● **ACTION ITEM**
Your answer must be the full set of entries, reproduced exactly.

DATASET section start

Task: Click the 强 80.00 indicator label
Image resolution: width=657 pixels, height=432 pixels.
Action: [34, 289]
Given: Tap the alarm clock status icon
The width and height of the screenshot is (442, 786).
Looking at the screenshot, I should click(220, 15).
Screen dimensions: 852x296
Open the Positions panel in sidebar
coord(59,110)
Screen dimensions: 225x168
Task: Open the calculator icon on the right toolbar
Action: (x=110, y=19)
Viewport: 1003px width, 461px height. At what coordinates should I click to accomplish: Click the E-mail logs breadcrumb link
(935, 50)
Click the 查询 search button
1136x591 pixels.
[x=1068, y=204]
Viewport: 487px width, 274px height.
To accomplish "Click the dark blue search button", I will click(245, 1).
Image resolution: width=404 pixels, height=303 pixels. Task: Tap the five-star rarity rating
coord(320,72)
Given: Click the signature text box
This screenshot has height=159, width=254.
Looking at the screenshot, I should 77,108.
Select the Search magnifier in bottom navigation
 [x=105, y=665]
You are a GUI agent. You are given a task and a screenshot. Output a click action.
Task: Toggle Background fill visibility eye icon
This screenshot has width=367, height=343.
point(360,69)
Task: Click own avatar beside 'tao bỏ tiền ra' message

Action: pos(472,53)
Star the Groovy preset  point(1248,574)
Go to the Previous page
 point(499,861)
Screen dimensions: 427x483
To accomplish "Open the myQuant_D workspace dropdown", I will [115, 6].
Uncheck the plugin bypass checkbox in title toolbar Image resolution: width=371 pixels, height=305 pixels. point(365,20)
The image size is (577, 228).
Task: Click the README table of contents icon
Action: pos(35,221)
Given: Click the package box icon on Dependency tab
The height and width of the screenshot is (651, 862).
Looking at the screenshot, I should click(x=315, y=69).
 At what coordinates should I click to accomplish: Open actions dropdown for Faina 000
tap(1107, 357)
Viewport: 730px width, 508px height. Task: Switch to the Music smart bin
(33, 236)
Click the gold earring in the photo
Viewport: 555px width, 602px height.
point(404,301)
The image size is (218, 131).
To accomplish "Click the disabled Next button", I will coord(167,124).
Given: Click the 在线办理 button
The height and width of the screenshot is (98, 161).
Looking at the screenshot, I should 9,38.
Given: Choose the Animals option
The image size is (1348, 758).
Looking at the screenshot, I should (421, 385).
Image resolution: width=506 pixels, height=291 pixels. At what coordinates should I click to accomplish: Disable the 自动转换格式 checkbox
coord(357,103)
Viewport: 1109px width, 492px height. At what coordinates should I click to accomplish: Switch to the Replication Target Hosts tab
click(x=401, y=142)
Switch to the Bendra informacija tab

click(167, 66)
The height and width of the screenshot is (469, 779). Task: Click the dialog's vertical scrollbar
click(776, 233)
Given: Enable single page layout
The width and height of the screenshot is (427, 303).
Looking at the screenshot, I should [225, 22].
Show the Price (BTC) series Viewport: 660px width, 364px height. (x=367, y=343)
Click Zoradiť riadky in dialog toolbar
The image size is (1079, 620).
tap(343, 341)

DATASET section end

● **TASK RESPONSE**
Task: Click the 强 80.00 indicator label
Image resolution: width=657 pixels, height=432 pixels.
Action: [34, 289]
Given: Tap the alarm clock status icon
The width and height of the screenshot is (442, 786).
Looking at the screenshot, I should click(220, 15).
Screen dimensions: 852x296
Open the Positions panel in sidebar
coord(59,110)
Screen dimensions: 225x168
Task: Open the calculator icon on the right toolbar
Action: (x=110, y=19)
Viewport: 1003px width, 461px height. At what coordinates should I click to accomplish: Click the E-mail logs breadcrumb link
(935, 50)
Click the 查询 search button
1136x591 pixels.
[x=1068, y=204]
Viewport: 487px width, 274px height.
To accomplish "Click the dark blue search button", I will click(245, 1).
Image resolution: width=404 pixels, height=303 pixels. Task: Tap the five-star rarity rating
coord(320,72)
Given: Click the signature text box
This screenshot has height=159, width=254.
Looking at the screenshot, I should 77,108.
Select the Search magnifier in bottom navigation
 [x=105, y=665]
You are a GUI agent. You are given a task and a screenshot. Output a click action.
Task: Toggle Background fill visibility eye icon
This screenshot has width=367, height=343.
point(360,69)
Task: Click own avatar beside 'tao bỏ tiền ra' message

Action: pos(472,53)
Star the Groovy preset  point(1248,574)
Go to the Previous page
 point(499,861)
Screen dimensions: 427x483
To accomplish "Open the myQuant_D workspace dropdown", I will [115, 6].
Uncheck the plugin bypass checkbox in title toolbar Image resolution: width=371 pixels, height=305 pixels. point(365,20)
The image size is (577, 228).
Task: Click the README table of contents icon
Action: pos(35,221)
Given: Click the package box icon on Dependency tab
The height and width of the screenshot is (651, 862).
Looking at the screenshot, I should click(x=315, y=69).
 At what coordinates should I click to accomplish: Open actions dropdown for Faina 000
tap(1107, 357)
Viewport: 730px width, 508px height. Task: Switch to the Music smart bin
(33, 236)
Click the gold earring in the photo
Viewport: 555px width, 602px height.
point(404,301)
The image size is (218, 131).
To accomplish "Click the disabled Next button", I will coord(167,124).
Given: Click the 在线办理 button
The height and width of the screenshot is (98, 161).
Looking at the screenshot, I should 9,38.
Given: Choose the Animals option
The image size is (1348, 758).
Looking at the screenshot, I should (421, 385).
Image resolution: width=506 pixels, height=291 pixels. At what coordinates should I click to accomplish: Disable the 自动转换格式 checkbox
coord(357,103)
Viewport: 1109px width, 492px height. At what coordinates should I click to accomplish: Switch to the Replication Target Hosts tab
click(x=401, y=142)
Switch to the Bendra informacija tab

click(167, 66)
The height and width of the screenshot is (469, 779). Task: Click the dialog's vertical scrollbar
click(776, 233)
Given: Enable single page layout
The width and height of the screenshot is (427, 303).
Looking at the screenshot, I should [225, 22].
Show the Price (BTC) series Viewport: 660px width, 364px height. (x=367, y=343)
Click Zoradiť riadky in dialog toolbar
The image size is (1079, 620).
tap(343, 341)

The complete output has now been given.